Three years have flown by in a haze of travel, events, media activity, engagement exercises, heavyweight report writing, training sessions, battered keyboards and hammered smartphones.
Year 3 has been special for a number of reasons. We’ve been lucky to work on some genuinely exciting projects driven by some inspirational people, some of them of national, even global, significance.
We want to pick out the Babysaver project not because it’s been one of our most successful campaigns, but because we felt privileged to be able to spread the word about a potentially transformational project developed by people who care deeply about the world around them.
Professor Andrew Weeks and his team at Sanyu rightly received global coverage for the way in which they had applied innovation to the seemingly intractable problem of saving the lives of newborns in low-income, low-tech environments. To cut a long story short, where we rely on £15,000 electronic resuscitation machines, Andrew and his colleagues and partners developed an alternative for these harsher environments which costs $50.
He has already pledged to hand over the intellectual property to the country which is pioneering its use, Uganda, and that is a measure of the ethos of Andrew’s team. We feel lucky to have been involved.
We won another award this year, and while we’re immensely proud of the recognition our communications services have received year on year, the truth is that the recognition in this case belongs to Sheila Taylor and her team at NWG, the charity that supports professionals working in one of the most difficult and emotionally challenging environments of all, child sexual exploitation.
What else have we taken away from 2018? That there are some great ideas out there which are going to change our world.

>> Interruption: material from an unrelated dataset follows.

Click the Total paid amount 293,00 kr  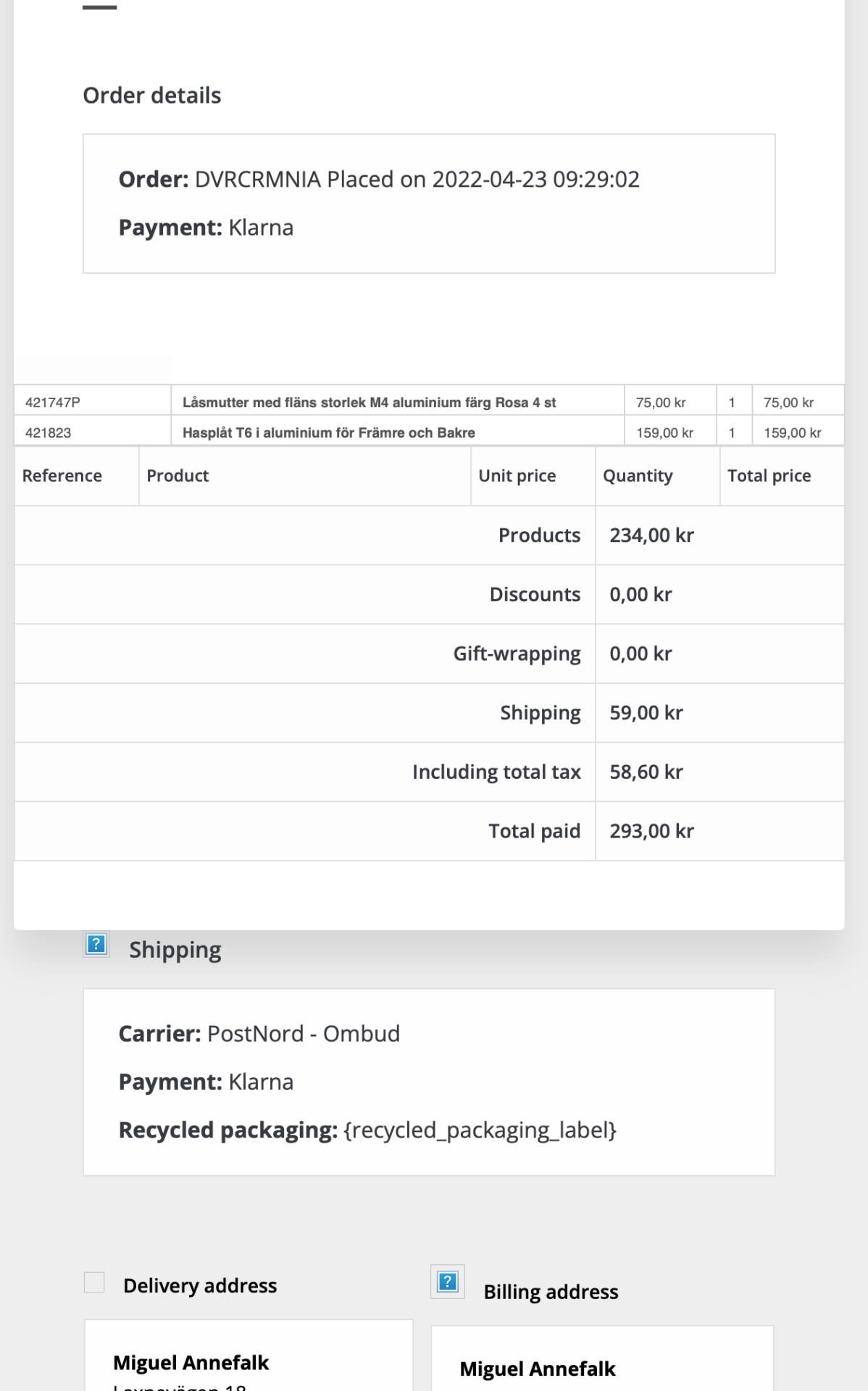pyautogui.click(x=651, y=831)
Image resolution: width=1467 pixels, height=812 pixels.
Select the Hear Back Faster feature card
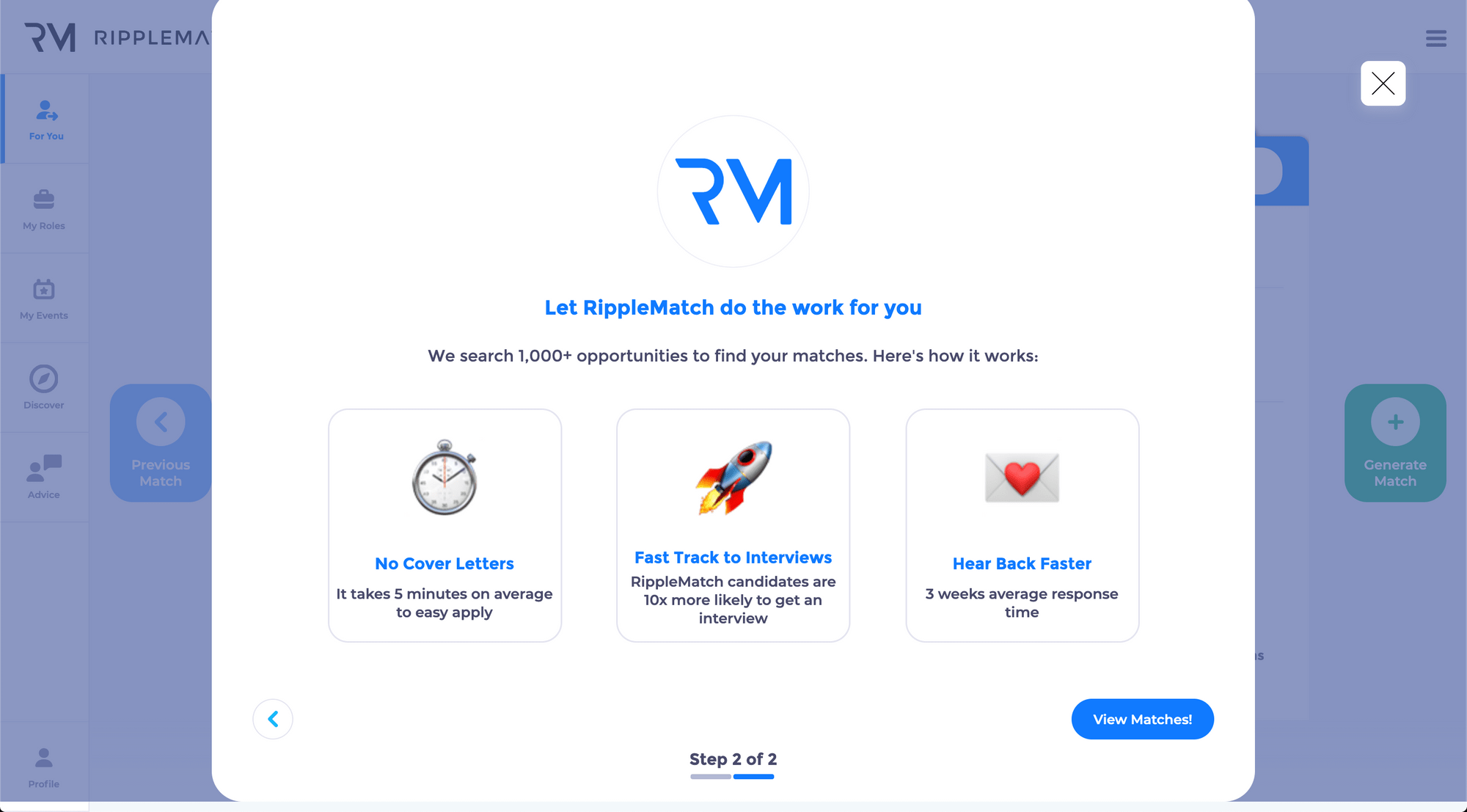point(1022,525)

We are only just at the beginning of a new generation of digitally-driven products and services powered by innovations in energy, satellite data, digital mapping, open banking and mobile technologies.
Some of those innovations are visible at places like UNIP, the innovation park built on what used to be the Raleigh site in Nottingham. Where once we lamented the past we now have visibility of our future thanks to incubators like the Ingenuity Centre and institutions like the Energy Research Accelerator.
Others are being developed by agile, ambitious and clever scale-ups like Deetu (part of the BWB family – itself a serial award-winner) and OpenWrks (part of Blenheim Chalcot’s long-term investment in Nottingham).
Our Year 4 starts at a time of uncertainty wrought by politics. Yet we remain relentlessly optimistic about the future because we continue to work alongside committed, professional people who don’t always receive the praise and reward they should.
In particular, our experience tells us that some of the most committed, professional people of all work in communications teams across Government and the public sector. It’s popular to criticise public services but these unsung heroes deserve real praise in an unpredictable world.
For the professionals, the innovators and the inspiring ideas, here’s to Year 4.

Our Year in Data*
Coffee: while we’re at Accelerate Places (why aren’t you?), we get through around four coffees a day. We’re here on average 3 days a week, so allowing for business elsewhere and the occasional holiday, that’s an estimated 960 doses of 200 Degrees’ finest caffeine.

Emails: We have sent just under 18,000 emails this year. Sorry.

Flights: BakerBaird has done the departure and arrivals thing 12 times in 2018.

Road & rail travel: London, Birmingham, Manchester, Leeds, Edinburgh, Newcastle, Derby, Leicester, Liverpool, Lincoln, Sheffield…we’ve lost count. Until the accounts are due.